Weaker euro works in ECB's favour, but for how long?


(MENAFN- AFP) The weaker euro, which could approach parity with the US dollar, is making the European Central Bank's task of kickstarting the eurozone economy easier.

But the feel-good effects could turn sour if the euro's decline in value becomes too pronounced too quickly, analysts said.

Officially, the ECB has no exchange rate target. But by making eurozone goods cheaper to export and pushing up prices of imports, the weaker euro is positive for the single currency area's economy.

"In the current context, pushing down the euro is probably the only means the ECB has for pushing up inflation," Natixis economist Sylvain Broyer told AFP.

The ECB has rolled out a series of unprecedented measures in recent years to try to prevent the euro area from slipping into deflation, a dangerous downward spiral of falling prices that is difficult to break once it has set in.

But the euro has fallen by nearly 20 percent against the dollar in the past six months and central banks start to feel uncomfortable when changes in the exchange rate are too rapid and too volatile.

For the moment, the ECB does not appear to be alarmed.

President Mario Draghi recently estimated that the euro's decline should contribute "significantly" in bringing area-wide inflation back up towards the ECB's target of just below 2.0 percent.

In February, consumer prices in the 19-country bloc fell by 0.3 percent.

But in a scenario drawn up by the ECB's team of economists, an excessively weak euro could push eurozone inflation back above the 2.0-percent target by 2017. Such a scenario is all the more realistic because it was calculated using an exchange rate of $1.04 per euro.

- Caught off guard -

The extent of the euro's recent decline appears to have caught the ECB off guard: its most recent official forecasts were compiled using an average exchange rate of $1.14 this year and $1.13 in 2016 and 2017.
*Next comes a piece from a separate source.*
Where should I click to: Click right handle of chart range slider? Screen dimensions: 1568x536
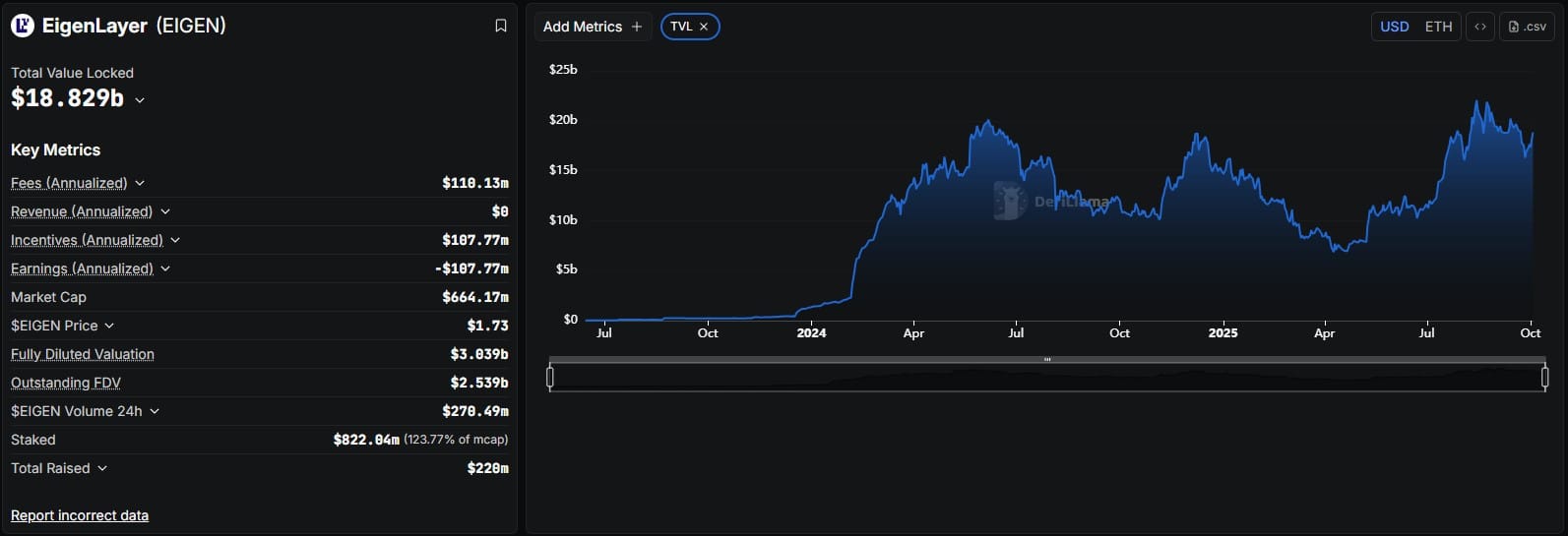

Nevertheless, the euro could fall even further against the dollar as a result of the ECB's policy of quantitative easing, or widescale bond purchases, said Commerzbank economist Joerg Kraemer.

At the beginning of this month, the ECB embarked on a massive 1.14-trillion-euro bond purchase programme, at a rate of 60 billion euros per month until September 2016. The idea is to pump liquidity into the financial system.

"The debt purchase programme is essentially a programme of currency devaluation," said Kraemer.

By purchasing eurozone sovereign bonds en masse, the securities become less attractive for investors in other regions, who divert their money to other countries, driving down the euro.

The mere speculation that such a QE programme might be in the offing set the euro on its downward path as long ago as last summer.

- Credibility at stake -

Nevertheless, "it's important for the ECB to preserve its currency's credibility" in the eyes of investors, said Broyer at Natixis.

With QE only having just started, it is premature to start talking about when the programme might begin to be phased out again, said one central bank official, speaking on condition of anonymity.

But internal debate within the ECB's governing council could become fierce in the future, especially as the most recent economic indicators suggest that recovery is already beginning to regain momentum.

Powerful ECB governors, such as the head of the German central bank or Bundesbank, Jens Weidmann, view the QE programme as unnecessary or even dangerous.

"If at the start of next year, growth is on track and inflation is rising again, the ECB's biggest difficulty will be to resist pressure for an early end to QE or a scaling down of the bond purchases," said Gilles Moec of Bank of America-Merrill Lynch.